Exercise aim:
Update the records below, replacing each "Image resolution" with "Image size" and keeping everything else unchanged. Leave the pictures out of your answer.

● ● ● ● ● ● ●

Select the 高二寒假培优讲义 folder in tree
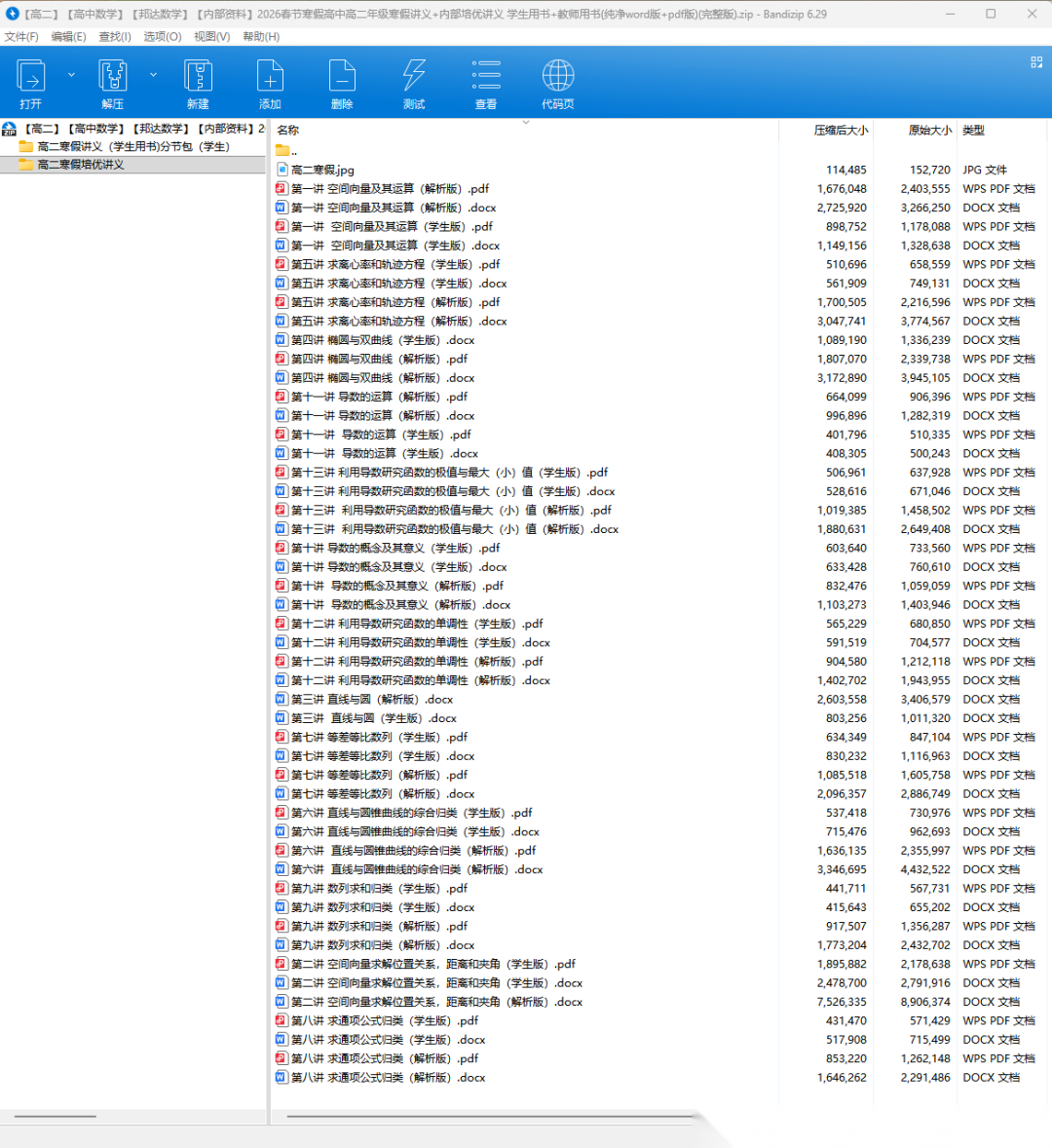(x=81, y=166)
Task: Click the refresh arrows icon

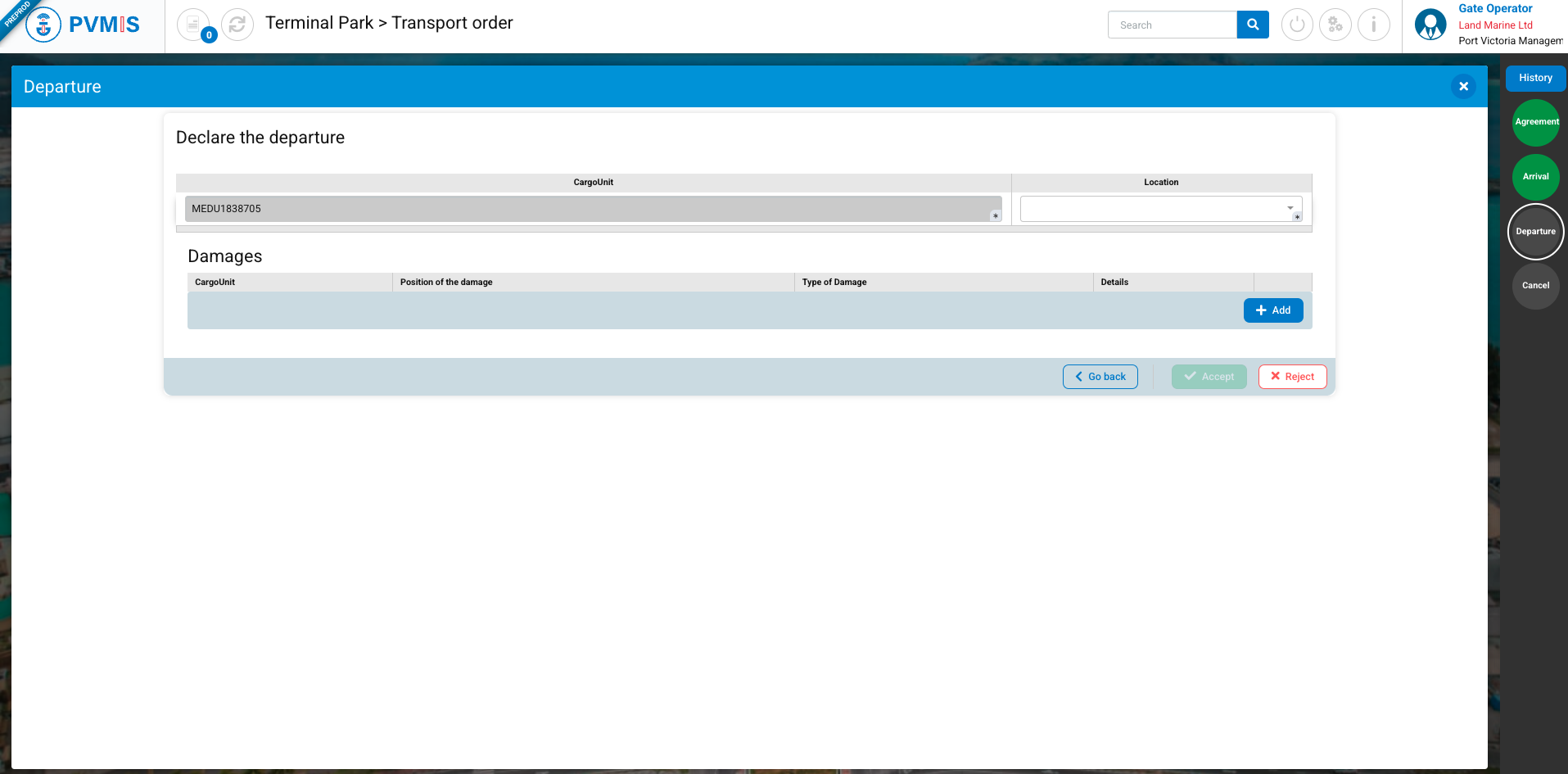Action: 237,25
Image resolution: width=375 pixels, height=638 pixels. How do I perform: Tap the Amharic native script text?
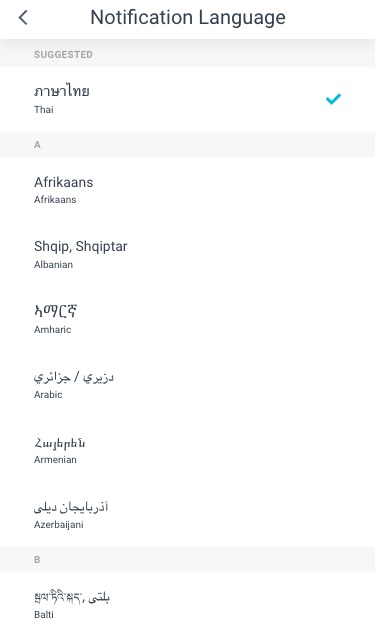(x=56, y=311)
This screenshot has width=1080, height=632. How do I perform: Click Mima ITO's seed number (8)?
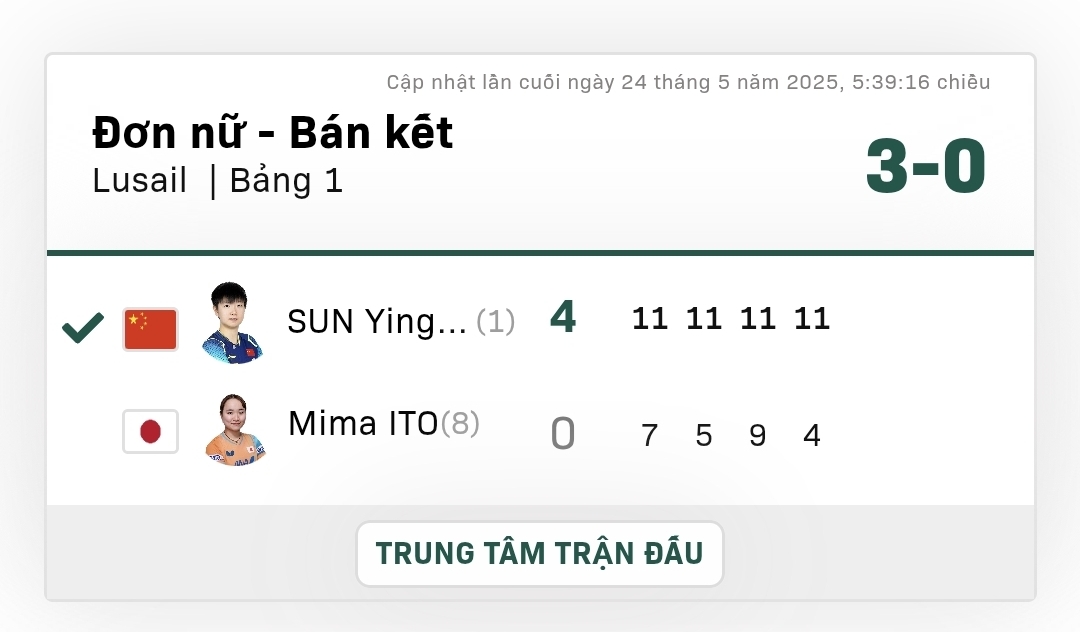tap(460, 423)
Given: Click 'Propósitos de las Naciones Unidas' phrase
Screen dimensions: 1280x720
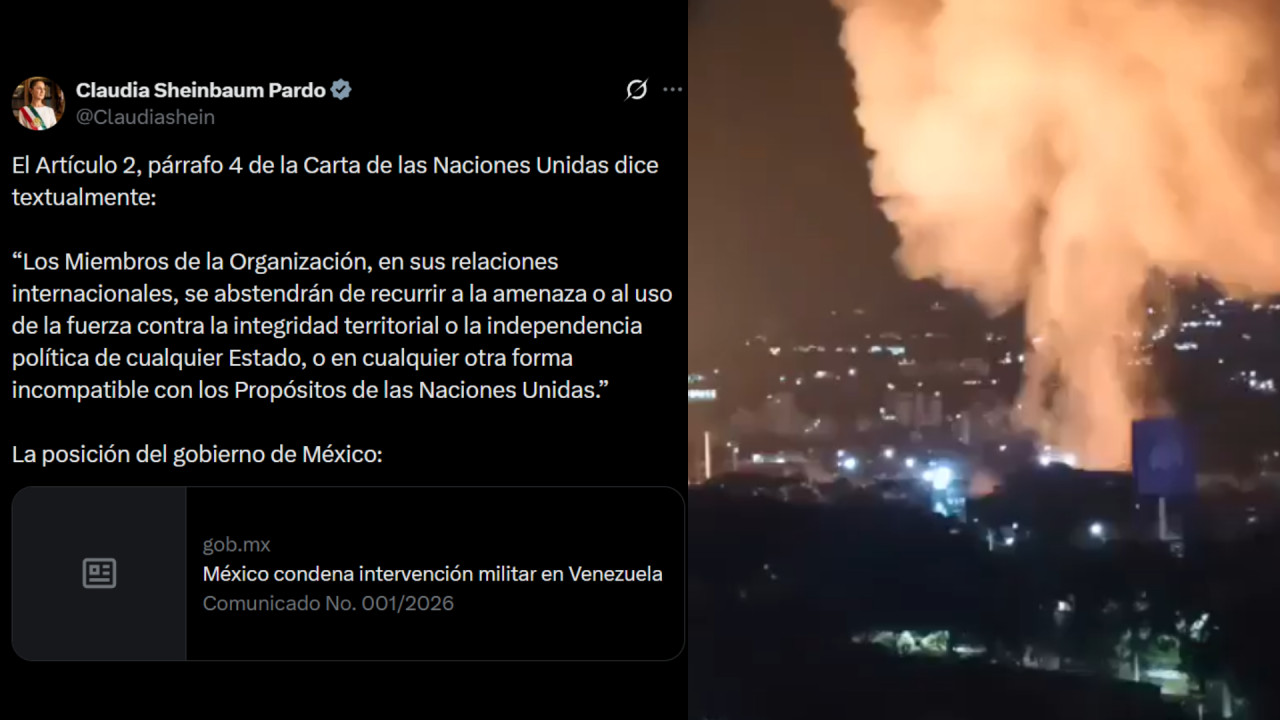Looking at the screenshot, I should click(x=414, y=390).
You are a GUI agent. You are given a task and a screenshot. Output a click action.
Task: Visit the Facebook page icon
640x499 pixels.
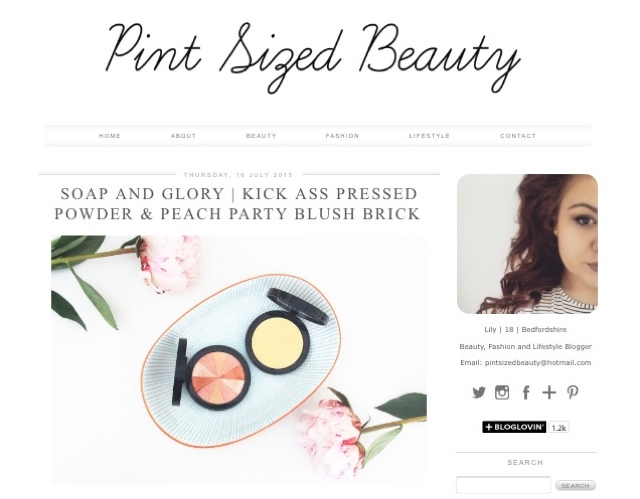[x=526, y=393]
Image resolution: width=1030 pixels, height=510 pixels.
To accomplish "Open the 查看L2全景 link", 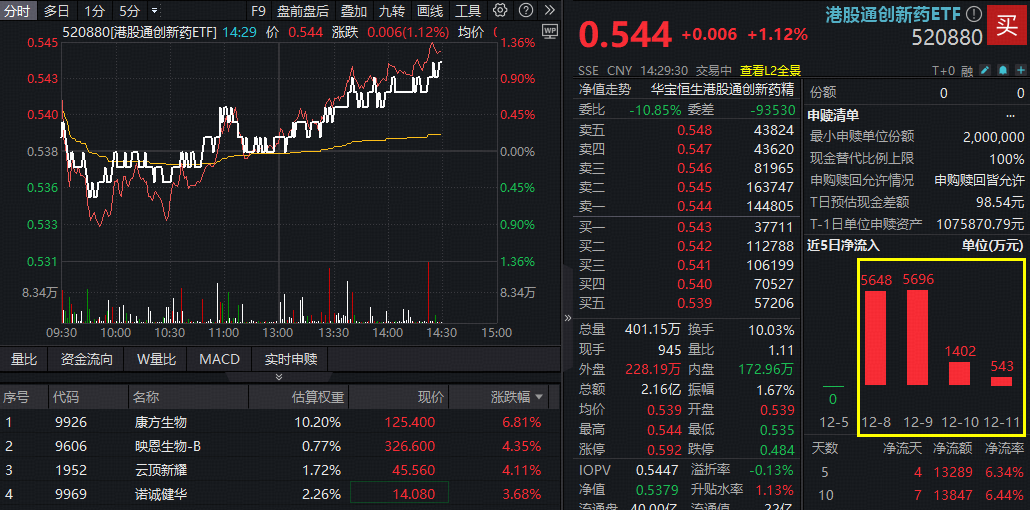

● ● ● ● ● ● ●

Written response:
Select the 高二寒假培优讲义 folder in tree
(x=81, y=166)
Task: Click the refresh arrows icon

Action: 237,25
Image size: width=375 pixels, height=638 pixels. How do I perform: Tap the Amharic native script text?
(x=56, y=311)
This screenshot has width=1080, height=632. How do I perform: Click Mima ITO's seed number (8)?
tap(460, 423)
Given: Click 'Propósitos de las Naciones Unidas' phrase
Screen dimensions: 1280x720
Looking at the screenshot, I should click(x=414, y=390).
You are a GUI agent. You are given a task and a screenshot. Output a click action.
Task: Visit the Facebook page icon
640x499 pixels.
[x=526, y=393]
Image size: width=1030 pixels, height=510 pixels.
To accomplish "Open the 查看L2全景 link", 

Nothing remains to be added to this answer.